Text provided:
Ok, this subject is a hotbed I understand that. I also understand that this situation is dependent on what you are using as code. I have three situations that need to be resolved.
I have a form in where we need to allow people to make comments and statements that use commas, tildes, etc... but still remain safe from attacks.
I have people entering in dates like this: 10/13/11 mm/dd/yy in English, can this be sanitized?
How do I understand how to use htmlspecialchars()
, htmlentities()
and real_escape_string()
correctly? I've read the php.net site and some posts here but this seems to me to be a situation in where it all depends on the person reading the question what the right answer is.
I really can't accept that... there has to be an answer wherein text formats similar to that which I am posting here can be sanitized. I'd like to know if and how it is possible.
Thanks... because it seems to me that when asking this question in other places it tends to annoy... I am learning what I need to know but I think I have hit a plateau in what I can know without an example of what it is meant to do...
Thanks in advance.
It's a very important question and it actually has a simple answer in the form of encodings. The problem you are facing it that you use a lot of languages at the same time. First you are in HTML, then in PHP and a few seconds later in SQL. All these languages have their own syntax rules.
The thing to remember is: a string should at all times be in its proper encoding.
Lets take an example. You have a HTML form and the user enters the following string into it:
I really <3 dogs & cats ;')
Upon pressing the submit button, this string is being send to your PHP script. Lets assume this is done through GET. It gets appended to the URL, which has its own syntax (the & character has special meaning for instance) so we are changing languages. This means the string must be transformed into the proper URL-encoding. In this case the browser does it, but PHP also has an urlencode
function for that.
In the PHP script, the string is stored in $_GET
, encoded as a PHP string. As long as you are coding PHP, this is perfectly fine. But now lets put the string to use in a SQL query. We change languages and syntax rules, therefore the string must be encoded as SQL through the mysql_real_escape_string
function.

Material:

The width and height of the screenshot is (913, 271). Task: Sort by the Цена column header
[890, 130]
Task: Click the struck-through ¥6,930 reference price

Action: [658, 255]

Instructions:
- A) Repeat the portion of the PHP sanitizing thread between "It's a very" and "function for that.", inclusive.
- B) In the PHP sanitizing thread, which function does the reply say should encode a string for use in a SQL query?

Answers to the problems:
- A)
It's a very important question and it actually has a simple answer in the form of encodings. The problem you are facing it that you use a lot of languages at the same time. First you are in HTML, then in PHP and a few seconds later in SQL. All these languages have their own syntax rules.
The thing to remember is: a string should at all times be in its proper encoding.
Lets take an example. You have a HTML form and the user enters the following string into it:
I really <3 dogs & cats ;')
Upon pressing the submit button, this string is being send to your PHP script. Lets assume this is done through GET. It gets appended to the URL, which has its own syntax (the & character has special meaning for instance) so we are changing languages. This means the string must be transformed into the proper URL-encoding. In this case the browser does it, but PHP also has an urlencode
function for that.

- B) mysql_real_escape_string